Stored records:
########################################
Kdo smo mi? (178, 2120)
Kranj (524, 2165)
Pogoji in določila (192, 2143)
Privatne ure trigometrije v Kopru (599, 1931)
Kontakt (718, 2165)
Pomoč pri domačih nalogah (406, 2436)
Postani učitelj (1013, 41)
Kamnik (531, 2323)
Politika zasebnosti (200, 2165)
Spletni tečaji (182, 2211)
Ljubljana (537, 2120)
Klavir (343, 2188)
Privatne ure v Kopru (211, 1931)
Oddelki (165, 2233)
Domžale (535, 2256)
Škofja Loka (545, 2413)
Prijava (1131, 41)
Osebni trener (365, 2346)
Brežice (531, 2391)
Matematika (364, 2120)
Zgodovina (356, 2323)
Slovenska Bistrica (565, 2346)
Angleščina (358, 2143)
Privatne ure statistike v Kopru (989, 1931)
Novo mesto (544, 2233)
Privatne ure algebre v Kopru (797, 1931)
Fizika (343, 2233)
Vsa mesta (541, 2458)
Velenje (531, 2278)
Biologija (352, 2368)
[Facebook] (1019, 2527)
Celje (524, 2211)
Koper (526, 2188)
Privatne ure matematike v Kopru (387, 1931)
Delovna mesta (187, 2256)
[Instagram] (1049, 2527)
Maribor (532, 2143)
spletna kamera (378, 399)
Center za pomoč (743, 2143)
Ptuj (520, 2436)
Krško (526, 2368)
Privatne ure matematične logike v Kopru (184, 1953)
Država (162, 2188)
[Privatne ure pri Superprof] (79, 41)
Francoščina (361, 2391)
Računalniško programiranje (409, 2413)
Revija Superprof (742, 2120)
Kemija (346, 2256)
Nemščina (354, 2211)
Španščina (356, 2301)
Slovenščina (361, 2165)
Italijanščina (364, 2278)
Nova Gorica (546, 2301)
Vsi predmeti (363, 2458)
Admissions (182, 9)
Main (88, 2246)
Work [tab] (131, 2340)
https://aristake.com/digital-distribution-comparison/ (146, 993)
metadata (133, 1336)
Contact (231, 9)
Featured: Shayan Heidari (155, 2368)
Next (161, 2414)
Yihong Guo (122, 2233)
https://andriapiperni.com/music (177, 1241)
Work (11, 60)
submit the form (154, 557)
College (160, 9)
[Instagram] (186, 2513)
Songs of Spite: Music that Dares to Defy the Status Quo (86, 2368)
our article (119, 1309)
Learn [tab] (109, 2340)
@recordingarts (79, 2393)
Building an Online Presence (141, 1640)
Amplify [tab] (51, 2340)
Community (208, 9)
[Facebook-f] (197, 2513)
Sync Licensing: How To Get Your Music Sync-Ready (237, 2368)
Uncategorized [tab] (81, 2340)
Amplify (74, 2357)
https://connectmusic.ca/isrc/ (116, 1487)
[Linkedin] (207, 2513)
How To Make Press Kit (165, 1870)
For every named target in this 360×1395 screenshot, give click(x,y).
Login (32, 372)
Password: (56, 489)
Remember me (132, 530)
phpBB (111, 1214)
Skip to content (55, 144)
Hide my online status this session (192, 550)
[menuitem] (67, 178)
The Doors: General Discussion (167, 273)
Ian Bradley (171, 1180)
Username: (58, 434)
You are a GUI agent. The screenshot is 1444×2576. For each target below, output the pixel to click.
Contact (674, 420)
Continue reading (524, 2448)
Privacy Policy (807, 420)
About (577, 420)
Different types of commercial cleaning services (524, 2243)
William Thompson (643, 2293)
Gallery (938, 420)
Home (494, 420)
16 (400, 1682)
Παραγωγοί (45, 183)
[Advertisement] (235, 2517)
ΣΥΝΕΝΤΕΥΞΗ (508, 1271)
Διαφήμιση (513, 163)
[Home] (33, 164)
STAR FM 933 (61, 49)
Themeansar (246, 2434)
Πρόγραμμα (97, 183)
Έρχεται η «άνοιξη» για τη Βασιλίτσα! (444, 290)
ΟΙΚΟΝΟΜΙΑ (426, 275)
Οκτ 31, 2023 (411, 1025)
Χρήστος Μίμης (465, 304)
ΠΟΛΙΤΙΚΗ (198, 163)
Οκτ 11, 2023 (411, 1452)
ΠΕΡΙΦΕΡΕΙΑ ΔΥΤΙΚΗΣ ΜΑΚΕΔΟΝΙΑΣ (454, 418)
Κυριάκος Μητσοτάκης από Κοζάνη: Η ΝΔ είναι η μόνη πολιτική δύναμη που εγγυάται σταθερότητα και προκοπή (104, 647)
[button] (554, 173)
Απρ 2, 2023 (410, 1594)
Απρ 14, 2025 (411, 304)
########################################
Aim of the task » From the line containing "ΟΙΚΟΝΟΜΙΑ (426, 275)" through the last line of the entries above, print every line exactly, including both ends, and nothing else.

Solution to the problem »
ΟΙΚΟΝΟΜΙΑ (426, 275)
Οκτ 31, 2023 (411, 1025)
Χρήστος Μίμης (465, 304)
ΠΟΛΙΤΙΚΗ (198, 163)
Οκτ 11, 2023 (411, 1452)
ΠΕΡΙΦΕΡΕΙΑ ΔΥΤΙΚΗΣ ΜΑΚΕΔΟΝΙΑΣ (454, 418)
Κυριάκος Μητσοτάκης από Κοζάνη: Η ΝΔ είναι η μόνη πολιτική δύναμη που εγγυάται σταθερότητα και προκοπή (104, 647)
[button] (554, 173)
Απρ 2, 2023 (410, 1594)
Απρ 14, 2025 (411, 304)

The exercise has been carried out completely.